____ EXCERPT PROVIDED

The spotlight on sugar and caffeine in soft drinks means retailers need to ensure their sports and energy range reflects shopper demand
Sales of soft drinks in convenience stores catapult during the summer (13% average uplift May-September IRI Symbols & Independents, 28 January 2018) and with sports and energy drinks the biggest selling segment for c-stores (IRI Symbols & Independents, GB, ending 29 April 2018), this sub-category is already set up for glory.
What’s more, consumers are trying to live healthier lifestyles and this year’s summer of sport should provide plenty of motivation to get energetic, so could the sports and energy sector be on the brink of running away with record sales?
Unfortunately, it’s not that simple. The debate around energy drinks and their impact on our health was thrown wide open in March, when most major UK supermarkets decided to stop selling drinks containing more than 150mg of caffeine per litre to under-16s. And there’s the Soft Drinks Industry Levy (“sugar tax”) to consider, too.

________

**SHORT TASK:** Copy out word for word the stretch of the sports and energy drinks article from "Unfortunately, it’s not" through "to consider, too.".

____ GIVEN ENTRIES

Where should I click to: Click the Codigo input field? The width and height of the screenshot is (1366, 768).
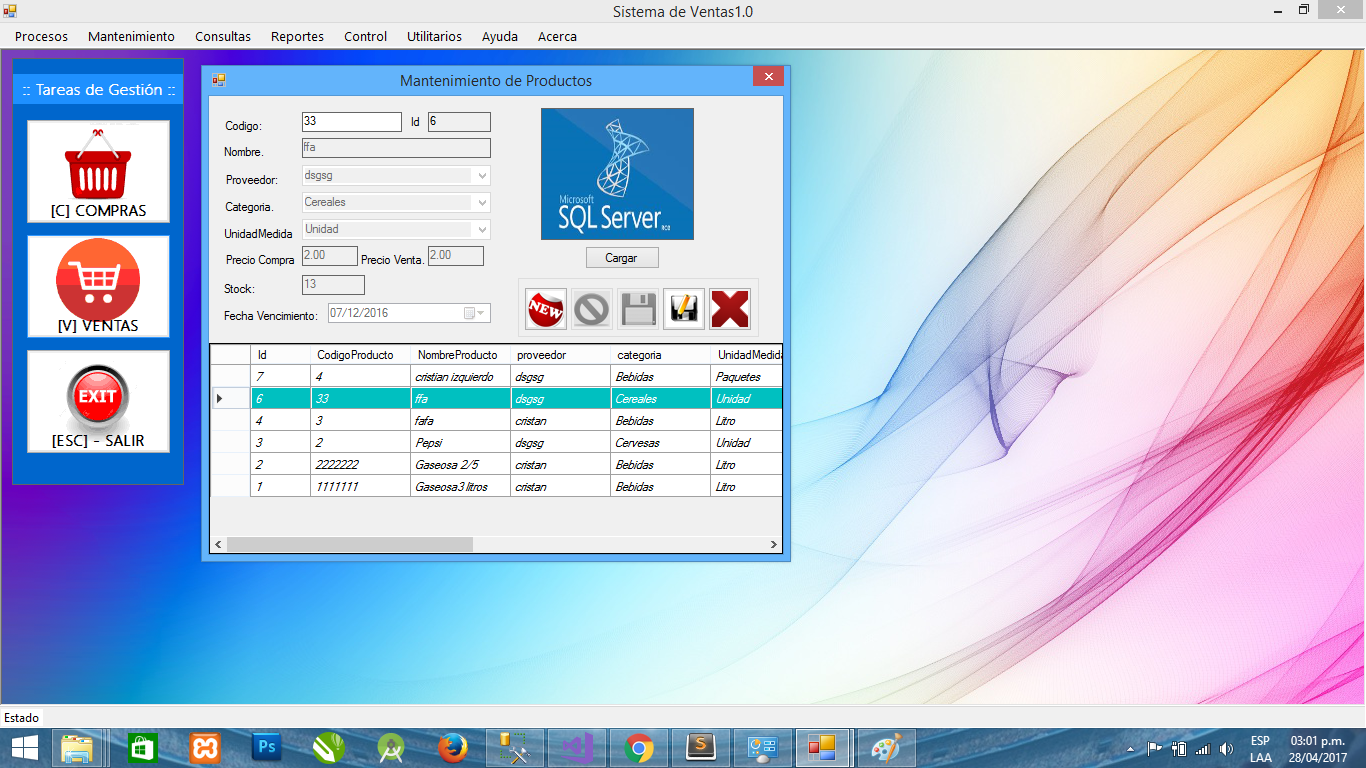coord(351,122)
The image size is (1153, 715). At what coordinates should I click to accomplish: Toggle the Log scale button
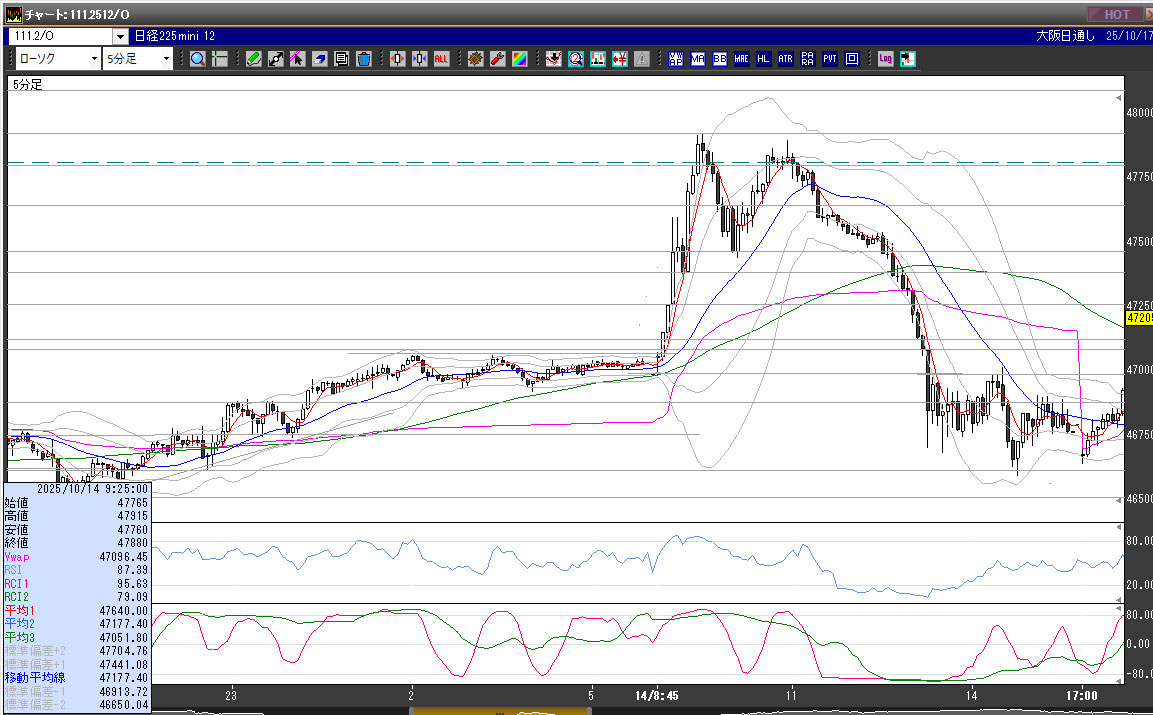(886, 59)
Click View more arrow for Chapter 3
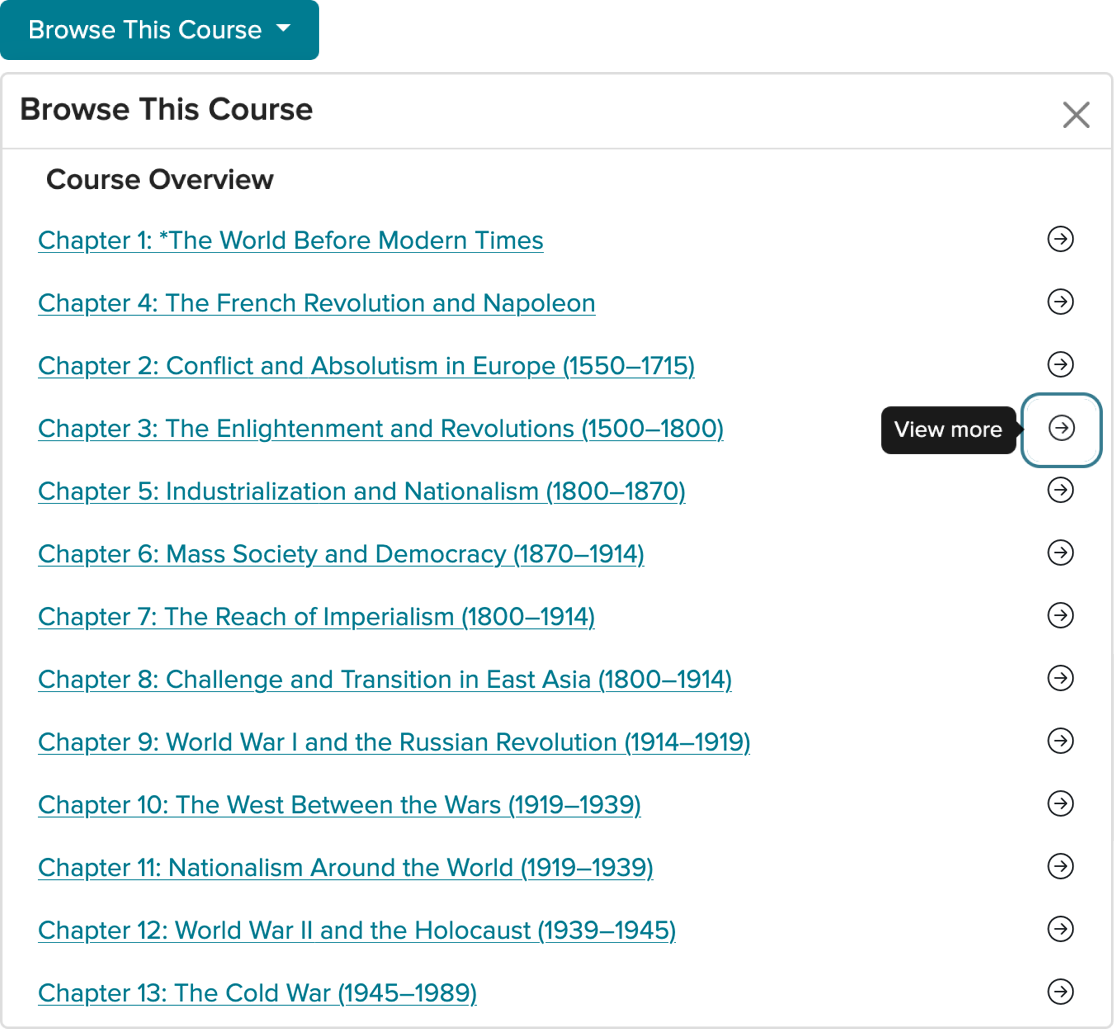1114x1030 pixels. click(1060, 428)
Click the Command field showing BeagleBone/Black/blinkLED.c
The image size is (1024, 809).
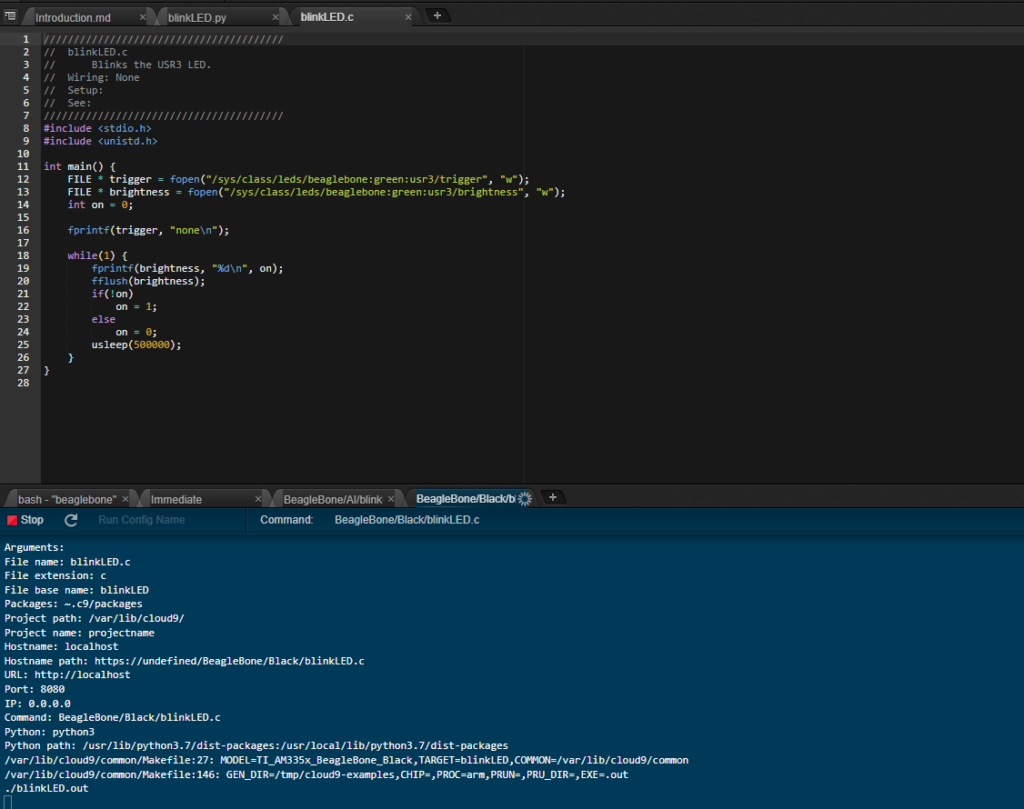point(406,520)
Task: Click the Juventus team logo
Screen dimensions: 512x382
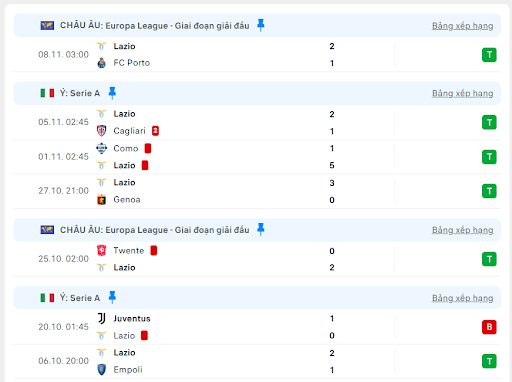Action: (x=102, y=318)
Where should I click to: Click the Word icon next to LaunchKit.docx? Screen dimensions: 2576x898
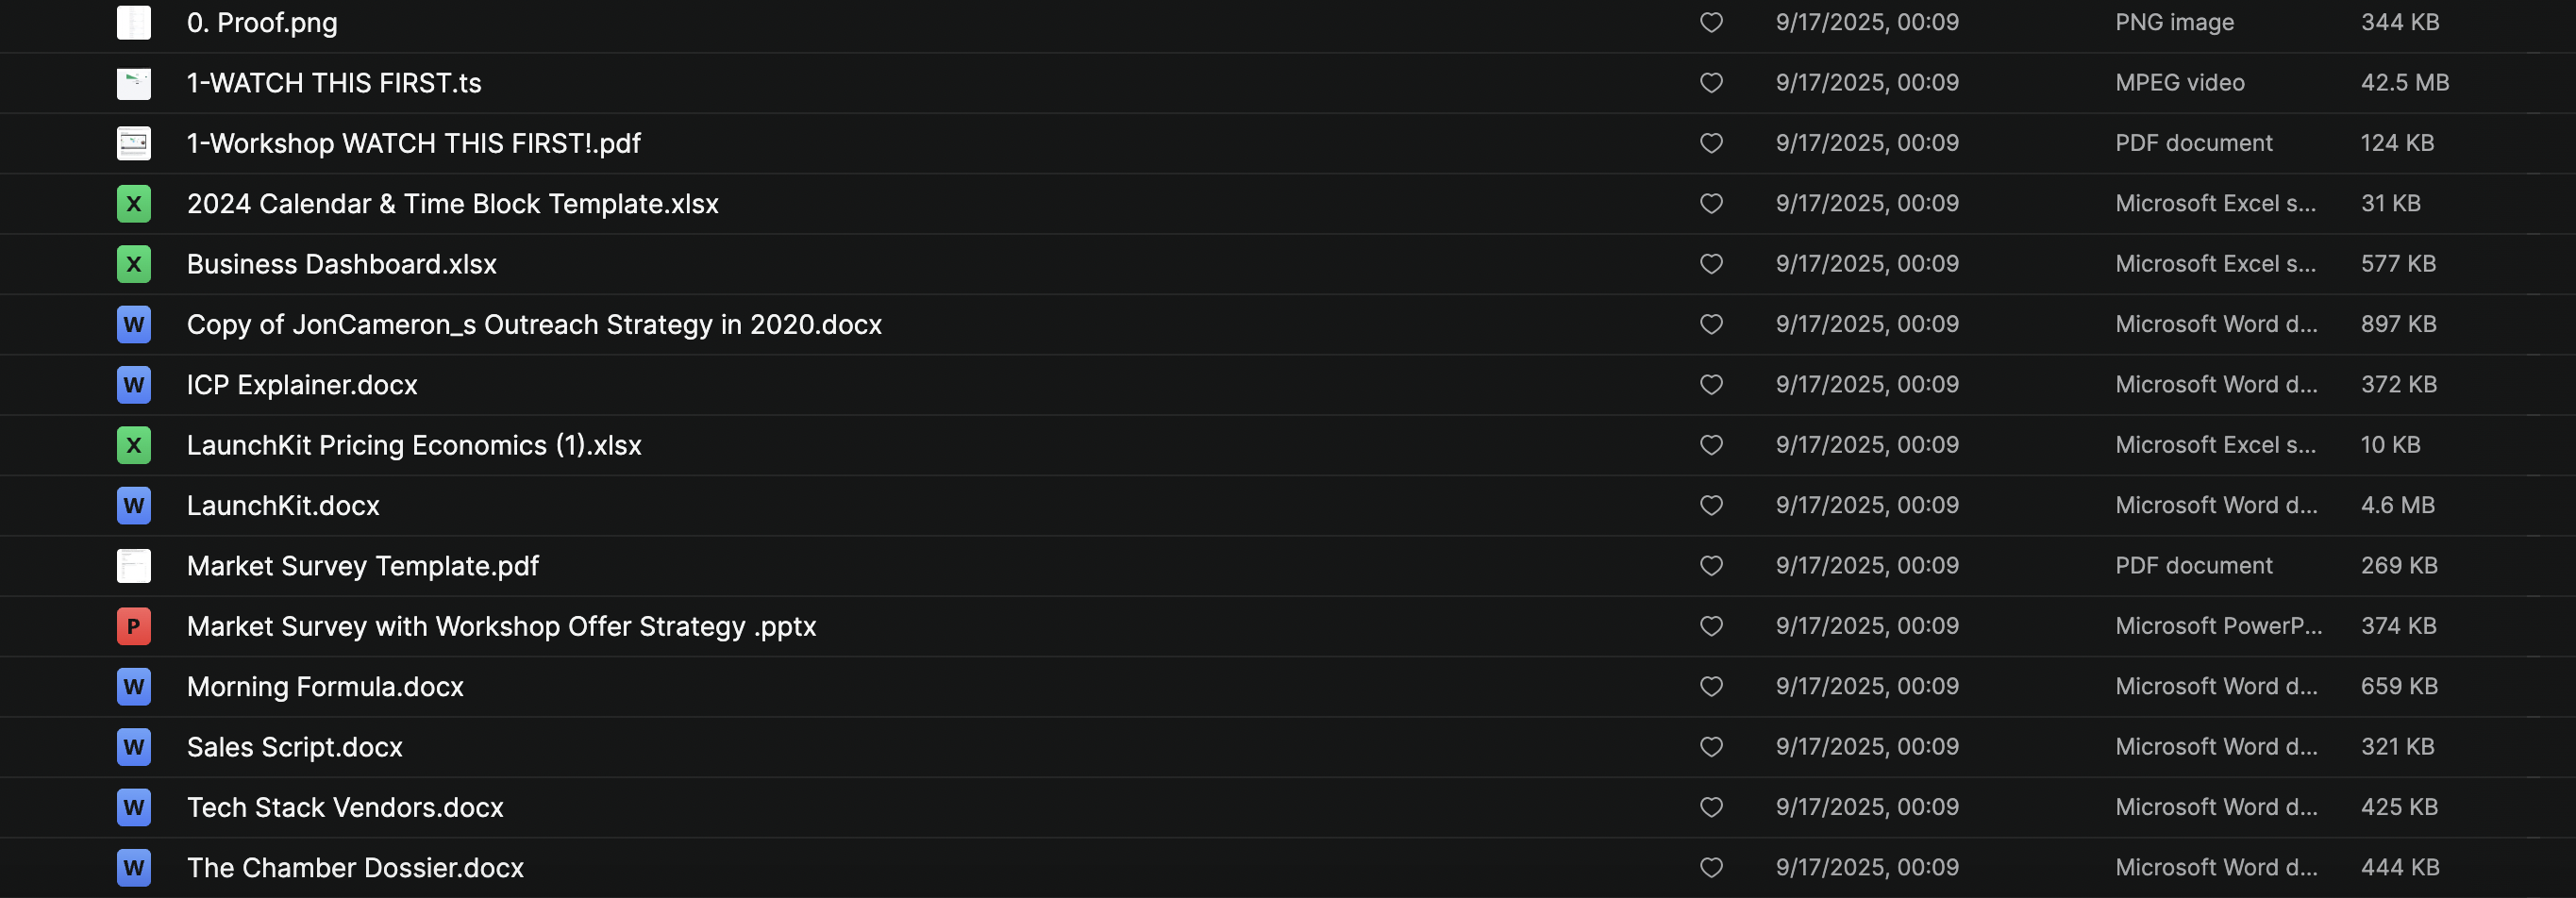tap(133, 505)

________

**THE RESPONSE:**
Unfortunately, it’s not that simple. The debate around energy drinks and their impact on our health was thrown wide open in March, when most major UK supermarkets decided to stop selling drinks containing more than 150mg of caffeine per litre to under-16s. And there’s the Soft Drinks Industry Levy (“sugar tax”) to consider, too.